Una precalificación es una conversación. El prestatario declara ingresos, deudas y activos, un sistema devuelve un número y se emite una carta. No se verificó nada. Lleva minutos y vale más o menos lo que cuesta.
Una preaprobación es más: se juntaron documentos y un sistema automático de análisis emitió un resultado. Es una evaluación real del perfil, con condiciones. La mayoría de las cartas que circulan son esto.
Una aprobación con underwriting significa que un analista humano revisó ingresos, activos y crédito y dio el visto bueno, quedando pendientes sólo las condiciones de la propiedad: tasación, título, seguro. Lleva más tiempo conseguirla y es una oferta sustancialmente más fuerte, porque lo que suele romper una operación ya se examinó.
En una situación competitiva esa diferencia es una ventaja que sólo cuesta tiempo. Un vendedor que elige entre dos ofertas parecidas está eligiendo certeza de cierre.
Dos cosas para chequear en cualquier carta antes de confiar en ella: si el monto declarado es lo que el prestatario puede pagar de verdad con la cuota de hoy incluyendo impuestos, seguro y expensas —el número que califica y el número cómodo suelen estar lejos—, y el vencimiento, porque las cartas se vencen y los informes de crédito tienen vida útil.

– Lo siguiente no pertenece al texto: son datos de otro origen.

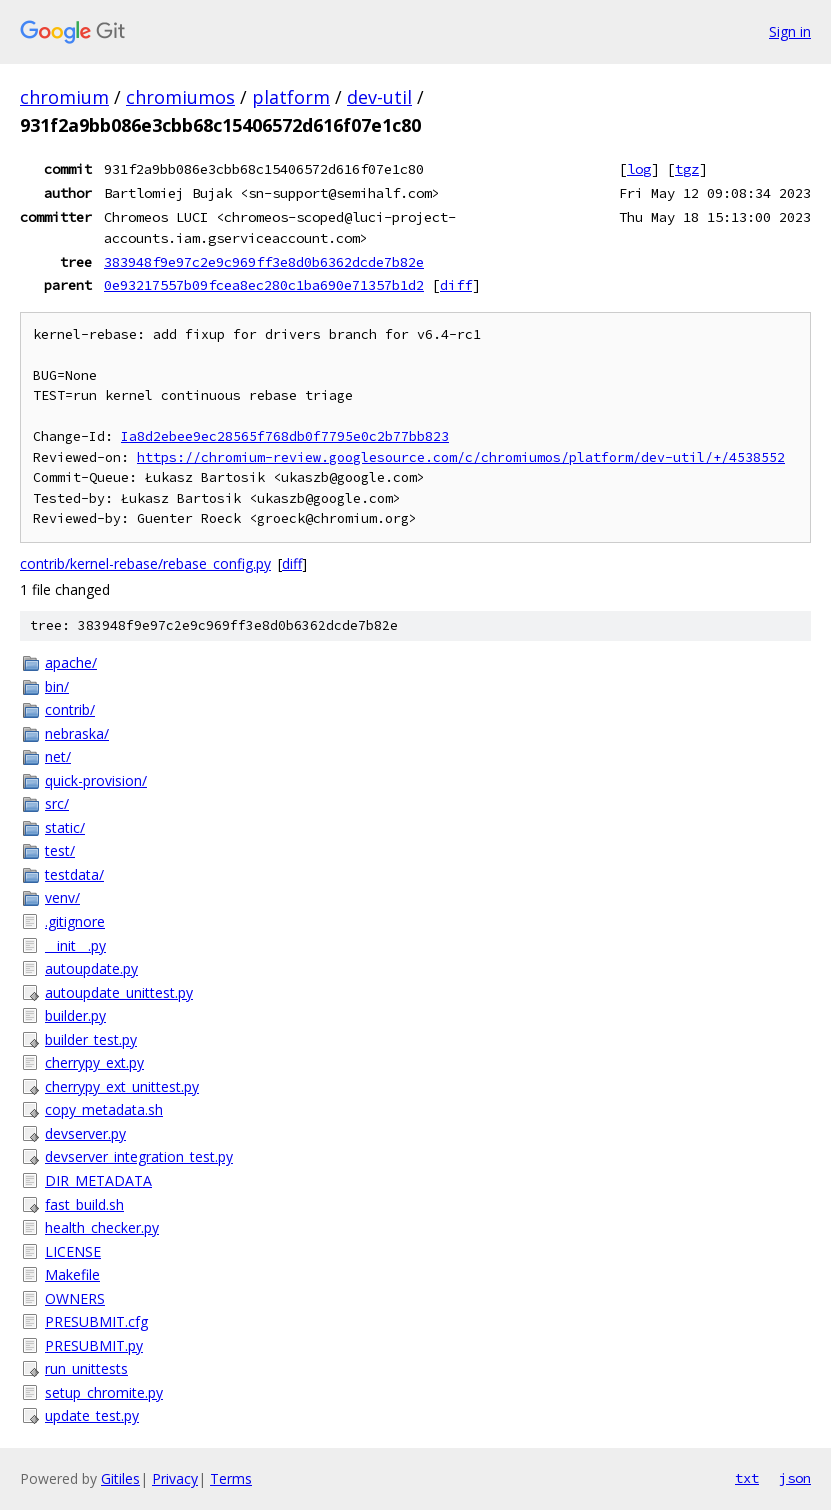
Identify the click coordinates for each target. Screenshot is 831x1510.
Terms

Y una cosa para no hacer después de conseguir cualquiera de las tres: cambiar algo. Crédito nuevo, trabajo nuevo, un depósito grande sin explicar o la compra de un auto pueden deshacer una aprobación entre la carta y el cierre.
Esta nota es información general, no asesoría legal, contable ni financiera. Las reglas cambian y cada caso es distinto: consulte el suyo con un profesional matriculado.